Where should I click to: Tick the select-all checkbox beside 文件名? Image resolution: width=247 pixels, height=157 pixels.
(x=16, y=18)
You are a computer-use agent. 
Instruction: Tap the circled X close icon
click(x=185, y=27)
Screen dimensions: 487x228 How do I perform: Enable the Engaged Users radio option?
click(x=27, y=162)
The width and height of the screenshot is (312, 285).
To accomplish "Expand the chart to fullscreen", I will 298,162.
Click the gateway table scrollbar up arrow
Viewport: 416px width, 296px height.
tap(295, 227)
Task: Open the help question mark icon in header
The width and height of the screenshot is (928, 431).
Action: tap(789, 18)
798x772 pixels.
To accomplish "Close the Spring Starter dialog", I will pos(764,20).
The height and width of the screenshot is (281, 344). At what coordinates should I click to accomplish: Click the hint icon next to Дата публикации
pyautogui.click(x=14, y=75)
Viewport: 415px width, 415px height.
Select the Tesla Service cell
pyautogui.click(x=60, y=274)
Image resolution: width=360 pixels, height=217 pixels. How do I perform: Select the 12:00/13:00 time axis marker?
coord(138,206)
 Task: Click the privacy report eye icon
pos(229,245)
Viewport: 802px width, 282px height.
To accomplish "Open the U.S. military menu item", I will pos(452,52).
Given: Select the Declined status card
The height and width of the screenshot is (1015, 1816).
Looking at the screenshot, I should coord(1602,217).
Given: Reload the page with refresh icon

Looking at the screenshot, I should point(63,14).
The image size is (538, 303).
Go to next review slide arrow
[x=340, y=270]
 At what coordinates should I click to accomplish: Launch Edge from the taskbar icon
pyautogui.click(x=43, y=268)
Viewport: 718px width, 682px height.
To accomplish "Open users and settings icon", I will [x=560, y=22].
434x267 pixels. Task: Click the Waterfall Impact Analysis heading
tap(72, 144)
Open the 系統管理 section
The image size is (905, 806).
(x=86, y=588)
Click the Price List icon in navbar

### WHAT TO WORK ON
Wherever the string "will" appears in the data above, report the whole line.

### REPLY TO THE TASK
To accomplish "Expand the chart to fullscreen", I will 298,162.
To accomplish "Close the Spring Starter dialog", I will pos(764,20).
To accomplish "Open the U.S. military menu item", I will pos(452,52).
To accomplish "Open users and settings icon", I will [x=560, y=22].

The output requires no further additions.